==== INPUT DATA ====
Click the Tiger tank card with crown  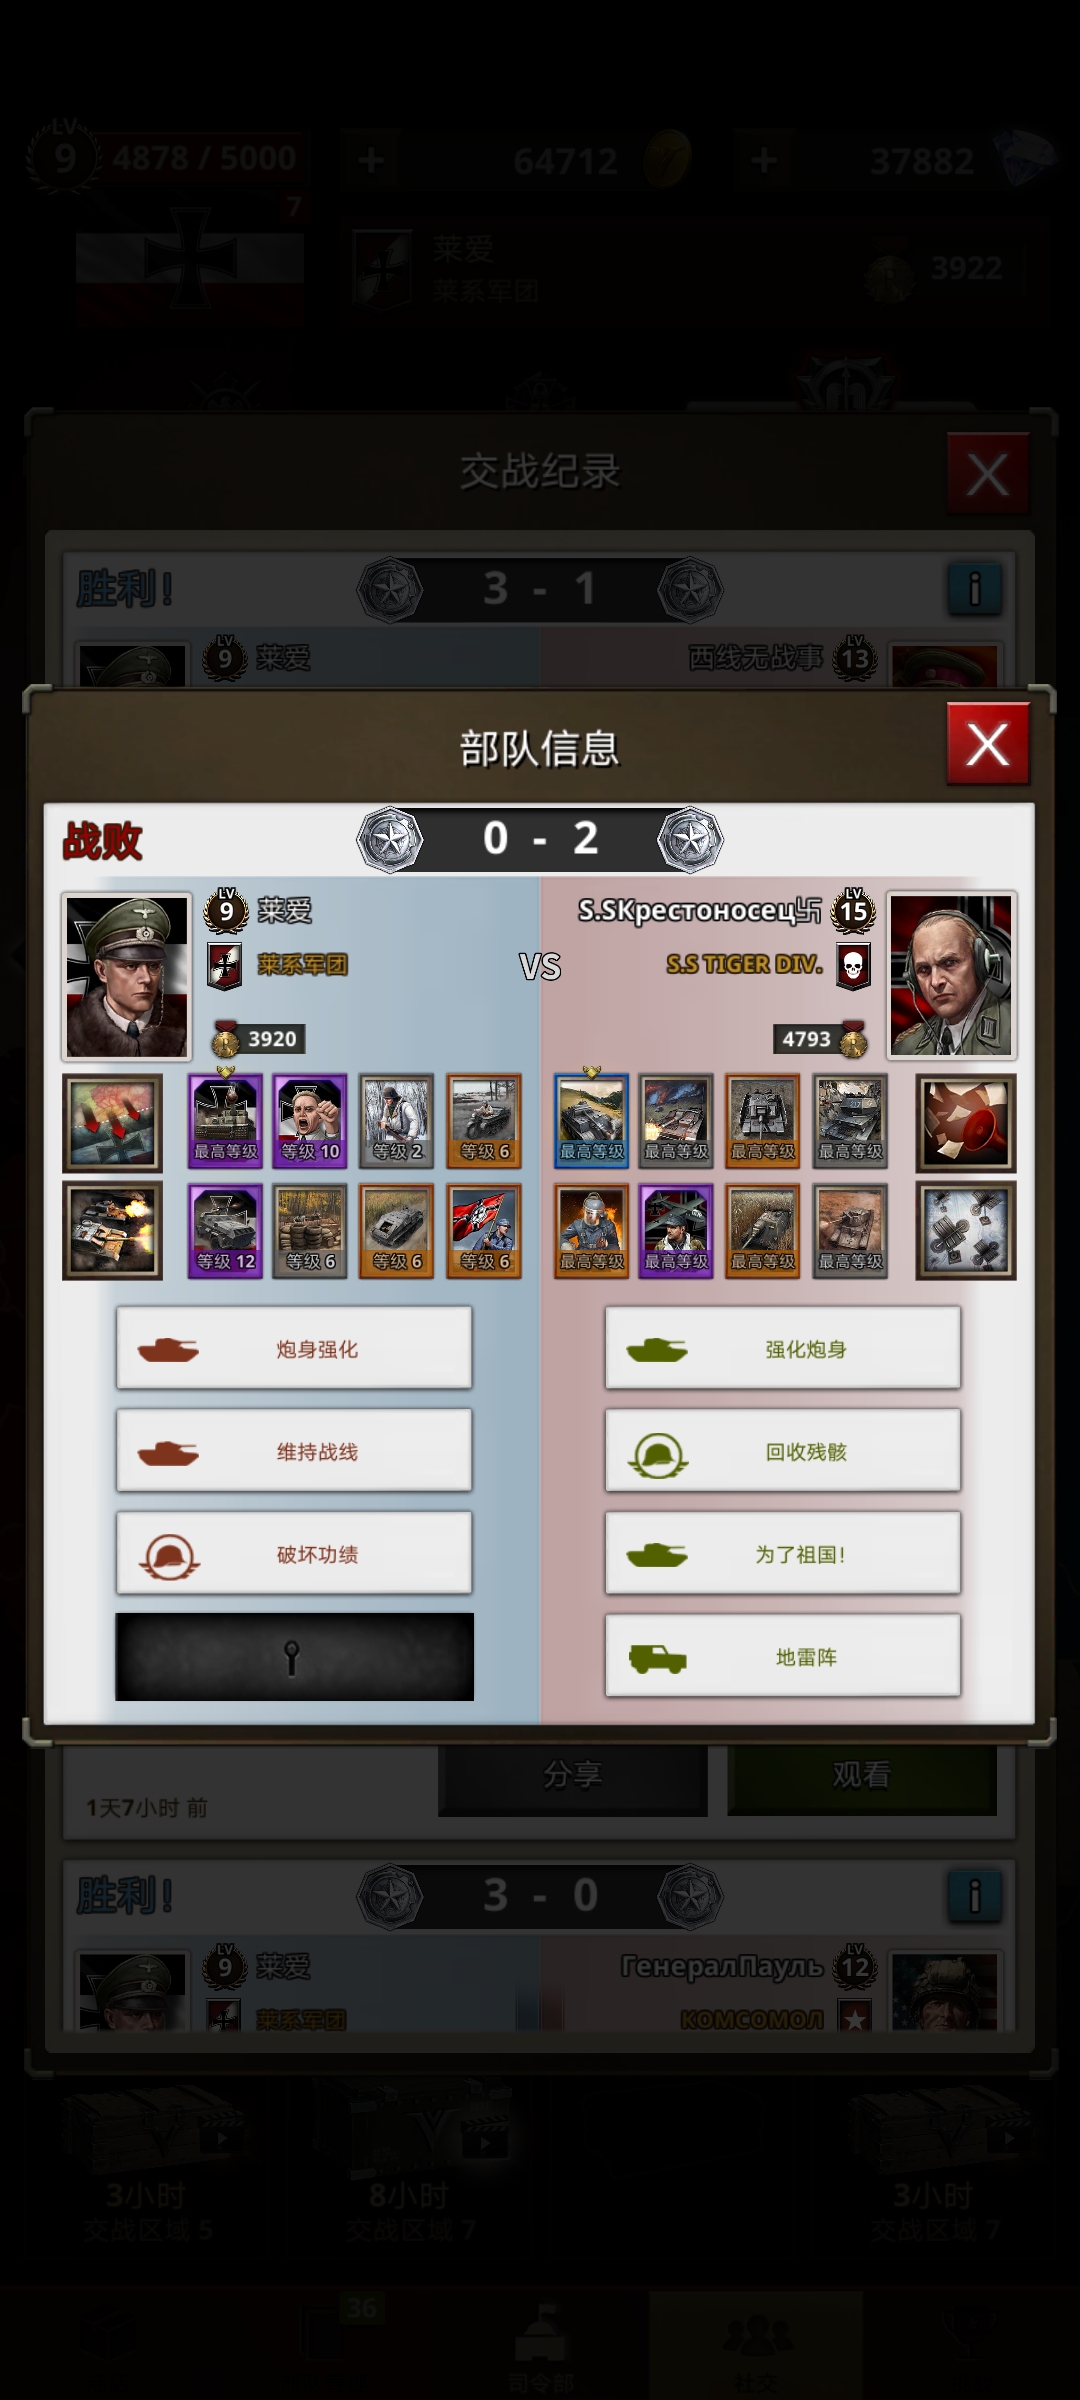[225, 1120]
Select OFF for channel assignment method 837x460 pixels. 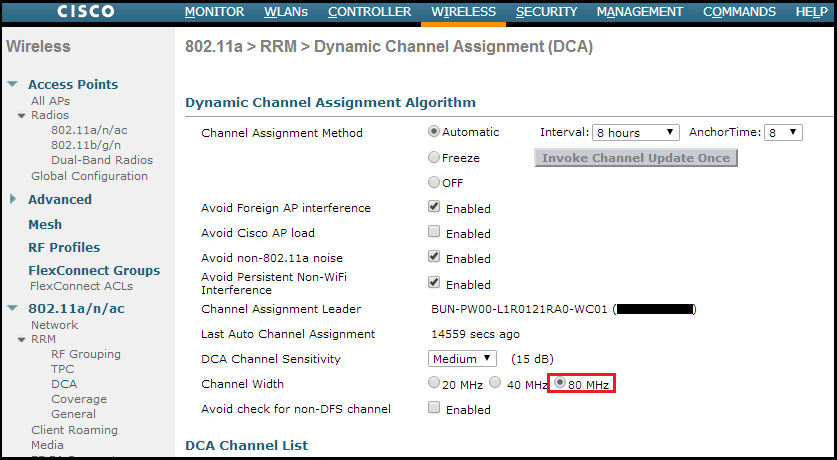click(x=434, y=182)
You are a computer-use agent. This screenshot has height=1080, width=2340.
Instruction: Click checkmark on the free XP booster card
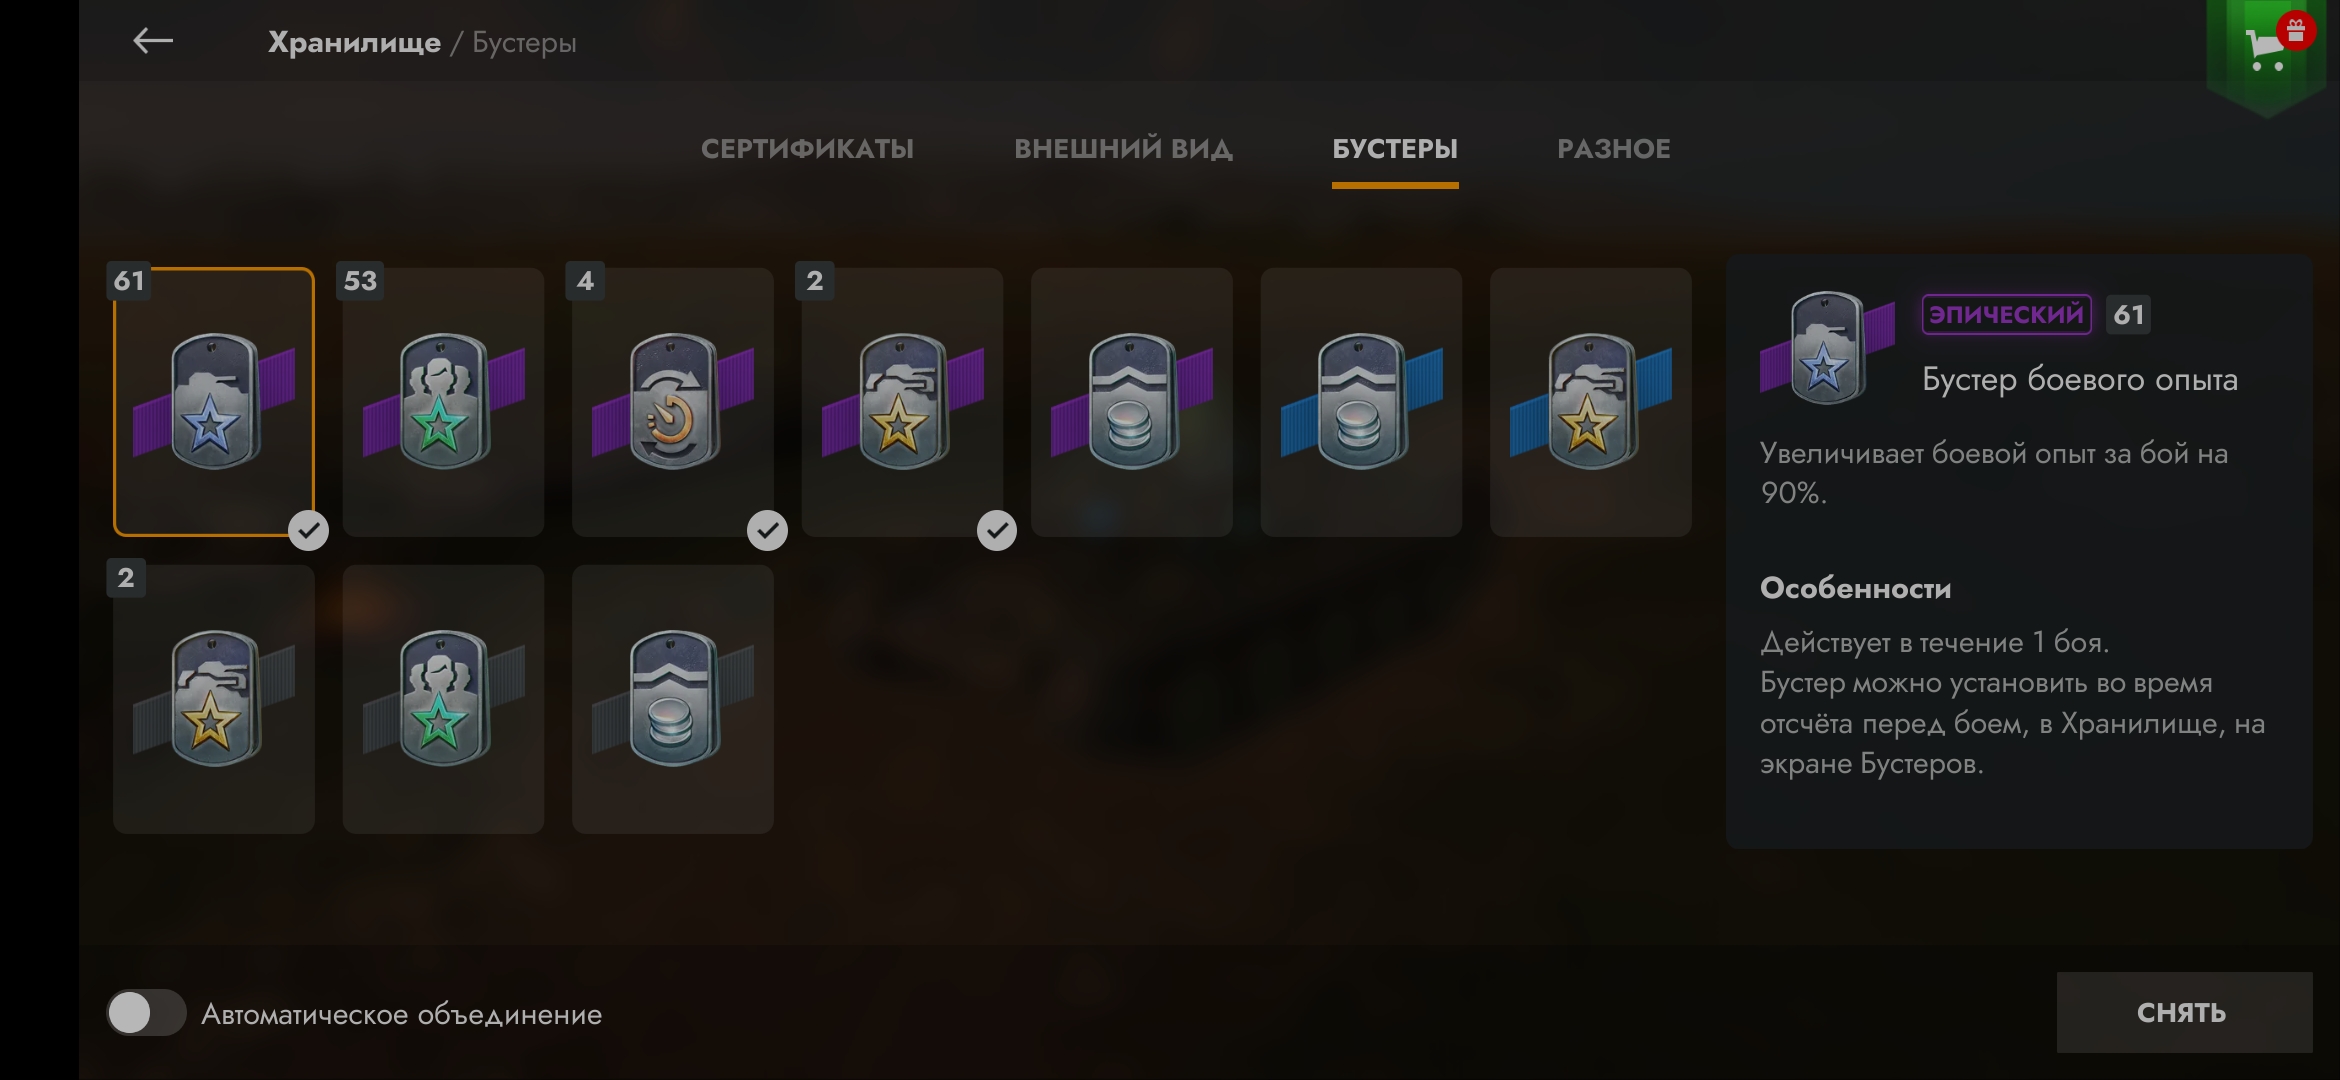pyautogui.click(x=997, y=530)
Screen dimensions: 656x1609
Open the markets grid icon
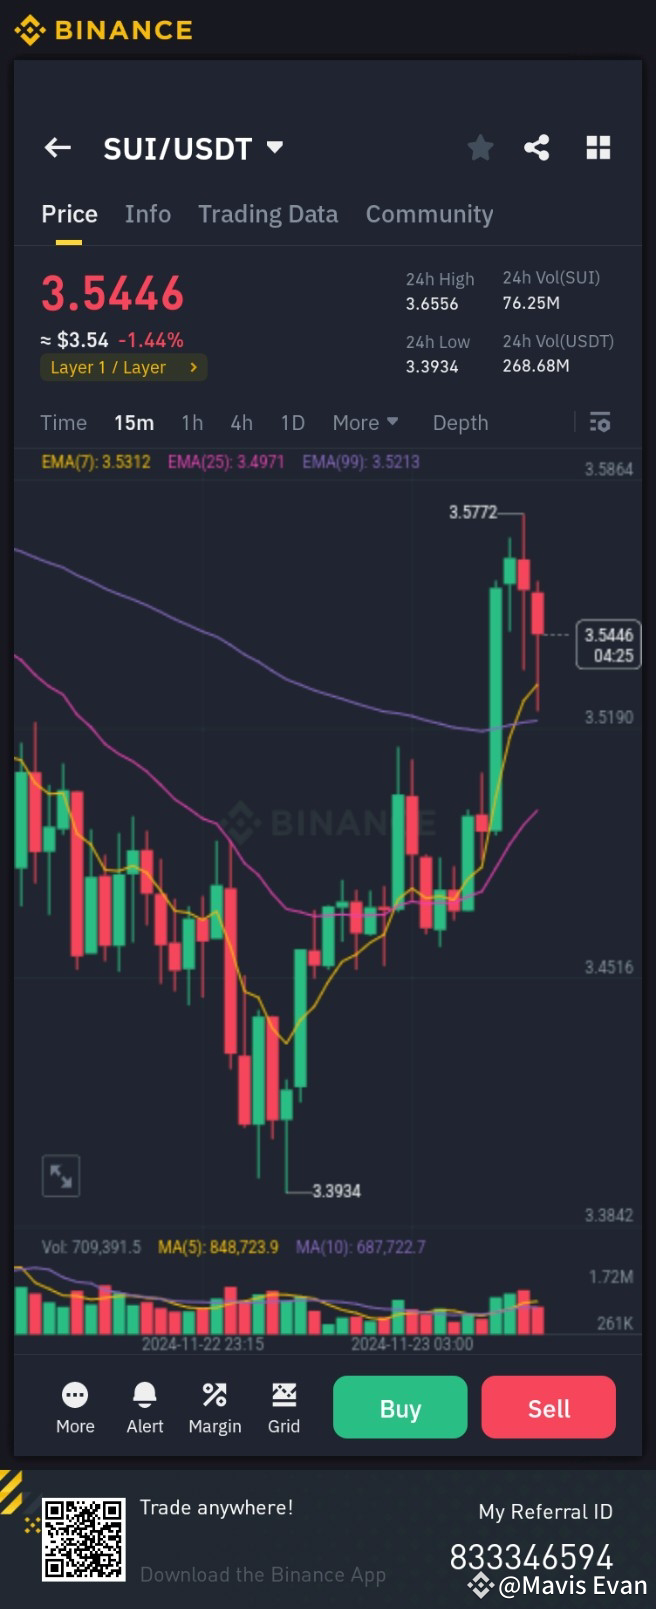click(x=598, y=147)
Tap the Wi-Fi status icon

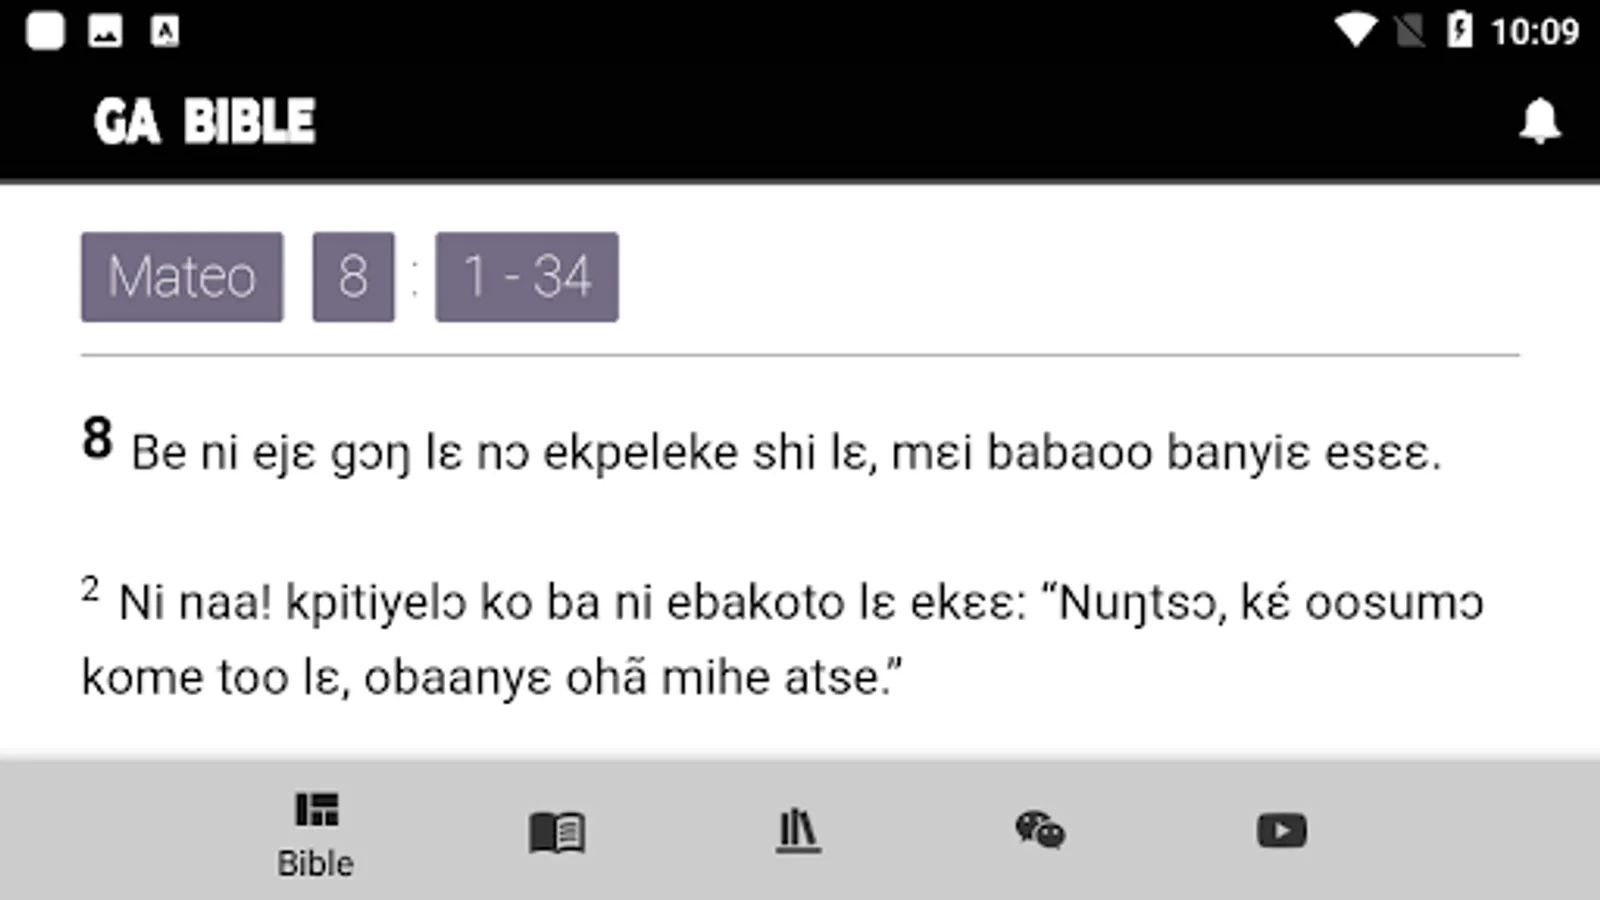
====
WHAT YOU NEED TO DO ▸
Please transcribe, with no additions, the lines starting at the one that contains "You are a computer-use" and running through the last line of the entries, inclusive. Leave the pictures out.

WORKED SOLUTION ▸
You are a computer-use agent. This screenshot has height=1080, width=2340.
Instruction: Click checkmark on the free XP booster card
pyautogui.click(x=997, y=530)
Screen dimensions: 656x1609
Open the markets grid icon
click(x=598, y=147)
Tap the Wi-Fi status icon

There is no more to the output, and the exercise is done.